**Task objective**
Find each line in the listing below that contains the string "page" and copy those lines. Treat uppercase and lowercase letters as different when matching.

**Material provided**
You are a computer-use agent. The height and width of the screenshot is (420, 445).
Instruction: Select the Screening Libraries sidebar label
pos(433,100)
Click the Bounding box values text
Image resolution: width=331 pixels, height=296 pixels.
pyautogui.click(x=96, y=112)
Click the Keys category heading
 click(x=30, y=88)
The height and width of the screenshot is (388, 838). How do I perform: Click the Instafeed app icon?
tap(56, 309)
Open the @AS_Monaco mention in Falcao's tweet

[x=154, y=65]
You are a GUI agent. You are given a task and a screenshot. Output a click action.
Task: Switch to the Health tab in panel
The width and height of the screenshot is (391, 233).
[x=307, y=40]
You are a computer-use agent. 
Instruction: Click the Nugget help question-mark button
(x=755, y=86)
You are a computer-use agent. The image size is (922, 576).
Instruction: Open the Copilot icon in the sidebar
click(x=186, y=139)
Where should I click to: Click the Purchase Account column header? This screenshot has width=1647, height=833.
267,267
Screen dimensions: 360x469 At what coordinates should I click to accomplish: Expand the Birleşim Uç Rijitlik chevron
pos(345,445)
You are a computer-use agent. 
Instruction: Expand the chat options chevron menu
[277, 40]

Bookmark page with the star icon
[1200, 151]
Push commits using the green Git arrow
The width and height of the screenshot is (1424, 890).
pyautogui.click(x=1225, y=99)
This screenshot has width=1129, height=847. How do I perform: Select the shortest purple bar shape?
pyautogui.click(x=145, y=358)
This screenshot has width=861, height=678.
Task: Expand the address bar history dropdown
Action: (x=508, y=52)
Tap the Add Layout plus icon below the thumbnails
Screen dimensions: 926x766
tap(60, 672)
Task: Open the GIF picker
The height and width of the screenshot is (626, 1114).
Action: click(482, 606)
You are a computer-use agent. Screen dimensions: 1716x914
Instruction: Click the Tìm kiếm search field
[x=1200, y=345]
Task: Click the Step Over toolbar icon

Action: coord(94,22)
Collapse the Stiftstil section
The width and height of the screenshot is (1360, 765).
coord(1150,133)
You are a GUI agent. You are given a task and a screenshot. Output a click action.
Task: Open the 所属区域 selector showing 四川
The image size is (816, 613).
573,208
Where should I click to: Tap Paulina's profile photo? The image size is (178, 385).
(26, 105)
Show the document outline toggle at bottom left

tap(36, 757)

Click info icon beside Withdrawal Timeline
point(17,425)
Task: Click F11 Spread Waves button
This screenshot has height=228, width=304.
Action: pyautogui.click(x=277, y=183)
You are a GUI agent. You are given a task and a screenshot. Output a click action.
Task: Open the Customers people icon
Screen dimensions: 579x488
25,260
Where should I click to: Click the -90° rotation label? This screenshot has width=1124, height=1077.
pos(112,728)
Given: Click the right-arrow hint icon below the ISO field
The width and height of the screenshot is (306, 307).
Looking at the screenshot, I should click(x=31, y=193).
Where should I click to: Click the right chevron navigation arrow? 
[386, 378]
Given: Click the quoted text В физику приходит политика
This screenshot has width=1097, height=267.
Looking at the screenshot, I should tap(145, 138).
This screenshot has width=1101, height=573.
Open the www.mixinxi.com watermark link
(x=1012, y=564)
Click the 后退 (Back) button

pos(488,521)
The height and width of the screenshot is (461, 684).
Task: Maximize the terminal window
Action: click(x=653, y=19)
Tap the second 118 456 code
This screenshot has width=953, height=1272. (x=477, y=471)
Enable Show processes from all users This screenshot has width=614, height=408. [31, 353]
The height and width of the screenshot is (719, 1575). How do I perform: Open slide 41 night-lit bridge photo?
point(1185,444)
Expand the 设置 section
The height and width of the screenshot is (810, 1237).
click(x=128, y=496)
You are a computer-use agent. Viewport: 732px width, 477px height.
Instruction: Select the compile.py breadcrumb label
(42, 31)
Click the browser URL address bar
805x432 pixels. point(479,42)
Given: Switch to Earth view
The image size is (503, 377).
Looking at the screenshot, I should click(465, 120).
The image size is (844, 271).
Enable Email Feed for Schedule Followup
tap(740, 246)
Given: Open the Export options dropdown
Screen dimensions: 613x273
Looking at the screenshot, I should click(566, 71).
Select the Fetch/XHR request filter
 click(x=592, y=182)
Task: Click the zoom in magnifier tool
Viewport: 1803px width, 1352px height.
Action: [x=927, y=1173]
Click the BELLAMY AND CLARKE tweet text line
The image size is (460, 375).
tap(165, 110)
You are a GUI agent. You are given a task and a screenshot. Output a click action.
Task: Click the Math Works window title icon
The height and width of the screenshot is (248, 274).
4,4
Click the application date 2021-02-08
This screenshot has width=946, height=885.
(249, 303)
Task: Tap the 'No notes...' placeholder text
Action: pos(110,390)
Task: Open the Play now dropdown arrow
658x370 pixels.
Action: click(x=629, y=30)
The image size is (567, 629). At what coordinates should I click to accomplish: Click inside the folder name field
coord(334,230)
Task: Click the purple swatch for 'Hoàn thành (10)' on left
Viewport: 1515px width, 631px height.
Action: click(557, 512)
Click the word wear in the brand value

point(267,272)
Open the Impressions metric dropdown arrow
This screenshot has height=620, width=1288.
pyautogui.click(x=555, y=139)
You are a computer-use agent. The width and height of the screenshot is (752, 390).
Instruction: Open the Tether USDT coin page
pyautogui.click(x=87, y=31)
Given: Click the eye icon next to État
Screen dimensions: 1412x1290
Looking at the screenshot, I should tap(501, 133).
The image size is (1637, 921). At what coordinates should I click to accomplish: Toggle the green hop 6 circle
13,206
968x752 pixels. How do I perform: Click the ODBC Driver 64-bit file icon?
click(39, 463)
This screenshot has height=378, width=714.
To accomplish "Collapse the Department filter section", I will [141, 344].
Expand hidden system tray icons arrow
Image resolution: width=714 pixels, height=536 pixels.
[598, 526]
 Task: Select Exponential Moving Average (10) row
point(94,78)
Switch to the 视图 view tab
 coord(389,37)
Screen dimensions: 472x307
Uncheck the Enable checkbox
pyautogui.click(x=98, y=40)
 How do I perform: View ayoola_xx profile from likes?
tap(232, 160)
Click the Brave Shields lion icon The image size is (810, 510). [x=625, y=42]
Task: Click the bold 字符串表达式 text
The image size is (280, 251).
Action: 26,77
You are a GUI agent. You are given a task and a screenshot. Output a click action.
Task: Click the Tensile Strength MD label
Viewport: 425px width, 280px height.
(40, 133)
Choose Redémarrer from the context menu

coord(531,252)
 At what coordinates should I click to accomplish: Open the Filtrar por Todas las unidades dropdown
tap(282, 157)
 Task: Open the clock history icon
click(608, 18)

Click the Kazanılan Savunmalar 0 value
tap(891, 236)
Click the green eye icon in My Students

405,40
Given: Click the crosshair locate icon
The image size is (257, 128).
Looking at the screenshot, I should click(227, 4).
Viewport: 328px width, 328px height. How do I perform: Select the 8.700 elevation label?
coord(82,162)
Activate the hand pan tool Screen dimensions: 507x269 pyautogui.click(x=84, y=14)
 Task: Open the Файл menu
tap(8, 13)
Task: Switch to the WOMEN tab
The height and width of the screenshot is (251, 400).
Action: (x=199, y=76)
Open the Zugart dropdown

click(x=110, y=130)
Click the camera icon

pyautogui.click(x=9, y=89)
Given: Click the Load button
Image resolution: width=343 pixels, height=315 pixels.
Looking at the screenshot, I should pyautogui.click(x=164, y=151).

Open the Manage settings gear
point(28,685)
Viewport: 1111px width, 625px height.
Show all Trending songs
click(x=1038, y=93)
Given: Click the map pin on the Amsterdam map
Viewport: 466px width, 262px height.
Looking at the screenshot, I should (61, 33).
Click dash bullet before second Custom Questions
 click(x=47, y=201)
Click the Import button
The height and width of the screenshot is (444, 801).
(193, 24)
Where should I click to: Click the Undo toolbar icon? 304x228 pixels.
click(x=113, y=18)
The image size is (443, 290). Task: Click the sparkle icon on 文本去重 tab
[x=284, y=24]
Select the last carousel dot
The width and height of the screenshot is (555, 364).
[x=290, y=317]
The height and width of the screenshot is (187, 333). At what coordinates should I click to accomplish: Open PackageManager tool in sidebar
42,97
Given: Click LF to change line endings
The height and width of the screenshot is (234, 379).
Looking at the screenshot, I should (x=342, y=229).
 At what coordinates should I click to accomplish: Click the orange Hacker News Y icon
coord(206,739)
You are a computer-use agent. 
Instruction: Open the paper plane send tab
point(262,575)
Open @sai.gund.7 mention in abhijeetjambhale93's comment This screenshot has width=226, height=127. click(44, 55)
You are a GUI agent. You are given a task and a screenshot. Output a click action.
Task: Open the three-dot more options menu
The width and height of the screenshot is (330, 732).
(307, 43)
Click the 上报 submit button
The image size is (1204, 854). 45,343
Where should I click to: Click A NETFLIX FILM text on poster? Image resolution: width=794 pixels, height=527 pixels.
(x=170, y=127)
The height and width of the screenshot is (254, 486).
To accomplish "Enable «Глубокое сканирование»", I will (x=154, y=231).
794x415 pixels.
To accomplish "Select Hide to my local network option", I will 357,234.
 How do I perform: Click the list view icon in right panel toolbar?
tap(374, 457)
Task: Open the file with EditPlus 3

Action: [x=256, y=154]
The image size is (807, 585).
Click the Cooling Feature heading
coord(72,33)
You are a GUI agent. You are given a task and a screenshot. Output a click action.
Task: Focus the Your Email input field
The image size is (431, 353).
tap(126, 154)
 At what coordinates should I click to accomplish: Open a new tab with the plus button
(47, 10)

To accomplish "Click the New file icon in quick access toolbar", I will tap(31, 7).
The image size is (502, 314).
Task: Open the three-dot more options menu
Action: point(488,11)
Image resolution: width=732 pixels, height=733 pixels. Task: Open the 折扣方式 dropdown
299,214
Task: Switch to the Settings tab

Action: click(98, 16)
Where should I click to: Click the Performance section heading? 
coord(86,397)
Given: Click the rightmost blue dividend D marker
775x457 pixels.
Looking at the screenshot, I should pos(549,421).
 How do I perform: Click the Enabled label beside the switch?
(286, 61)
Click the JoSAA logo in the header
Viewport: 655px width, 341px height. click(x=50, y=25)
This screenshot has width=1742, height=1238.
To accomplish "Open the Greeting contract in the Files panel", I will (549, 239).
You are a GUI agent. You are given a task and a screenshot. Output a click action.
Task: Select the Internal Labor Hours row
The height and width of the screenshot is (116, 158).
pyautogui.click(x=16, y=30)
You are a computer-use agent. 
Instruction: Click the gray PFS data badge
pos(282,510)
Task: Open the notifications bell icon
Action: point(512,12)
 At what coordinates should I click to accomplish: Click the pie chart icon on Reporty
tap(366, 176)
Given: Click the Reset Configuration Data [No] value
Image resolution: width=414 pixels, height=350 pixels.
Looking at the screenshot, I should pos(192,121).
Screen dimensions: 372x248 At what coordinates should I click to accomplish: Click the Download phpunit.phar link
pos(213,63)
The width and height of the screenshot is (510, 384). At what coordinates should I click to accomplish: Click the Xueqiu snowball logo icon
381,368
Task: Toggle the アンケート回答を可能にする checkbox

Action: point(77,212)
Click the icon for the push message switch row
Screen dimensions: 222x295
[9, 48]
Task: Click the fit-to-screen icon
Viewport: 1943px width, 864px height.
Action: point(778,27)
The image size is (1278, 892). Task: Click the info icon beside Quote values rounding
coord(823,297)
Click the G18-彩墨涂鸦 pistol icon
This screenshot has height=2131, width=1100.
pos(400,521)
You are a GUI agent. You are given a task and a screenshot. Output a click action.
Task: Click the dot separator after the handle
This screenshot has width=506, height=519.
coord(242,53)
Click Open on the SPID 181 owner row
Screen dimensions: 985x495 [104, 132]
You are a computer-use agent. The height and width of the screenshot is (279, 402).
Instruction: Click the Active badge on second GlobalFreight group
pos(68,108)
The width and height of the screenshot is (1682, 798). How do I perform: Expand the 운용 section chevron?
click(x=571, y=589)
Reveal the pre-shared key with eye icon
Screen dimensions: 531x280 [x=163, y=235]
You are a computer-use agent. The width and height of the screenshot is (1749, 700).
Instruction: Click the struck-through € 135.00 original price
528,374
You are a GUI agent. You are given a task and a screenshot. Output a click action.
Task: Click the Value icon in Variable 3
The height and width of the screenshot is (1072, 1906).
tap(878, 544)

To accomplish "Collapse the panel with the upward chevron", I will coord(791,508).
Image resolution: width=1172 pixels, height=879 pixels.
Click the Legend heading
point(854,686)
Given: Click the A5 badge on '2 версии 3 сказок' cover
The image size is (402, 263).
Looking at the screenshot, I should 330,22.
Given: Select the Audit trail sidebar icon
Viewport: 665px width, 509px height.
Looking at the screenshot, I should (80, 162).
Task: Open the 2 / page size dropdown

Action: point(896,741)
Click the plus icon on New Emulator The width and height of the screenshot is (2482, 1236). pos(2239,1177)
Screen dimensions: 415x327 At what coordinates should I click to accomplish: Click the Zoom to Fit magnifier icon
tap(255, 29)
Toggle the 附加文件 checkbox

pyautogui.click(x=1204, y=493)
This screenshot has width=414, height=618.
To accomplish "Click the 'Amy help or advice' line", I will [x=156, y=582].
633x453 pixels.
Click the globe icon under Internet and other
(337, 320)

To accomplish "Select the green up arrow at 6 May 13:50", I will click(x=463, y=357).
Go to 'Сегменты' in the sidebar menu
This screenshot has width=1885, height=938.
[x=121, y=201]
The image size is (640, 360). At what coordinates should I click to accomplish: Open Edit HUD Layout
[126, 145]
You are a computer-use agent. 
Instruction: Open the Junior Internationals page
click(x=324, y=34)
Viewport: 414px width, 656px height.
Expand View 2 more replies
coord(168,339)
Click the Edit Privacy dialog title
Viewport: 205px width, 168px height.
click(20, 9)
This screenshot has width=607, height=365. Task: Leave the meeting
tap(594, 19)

**Result of the task**
Bookmark page with the star icon
Instruction: Open the Tether USDT coin page
Task: Open the 2 / page size dropdown
Instruction: Open the Junior Internationals page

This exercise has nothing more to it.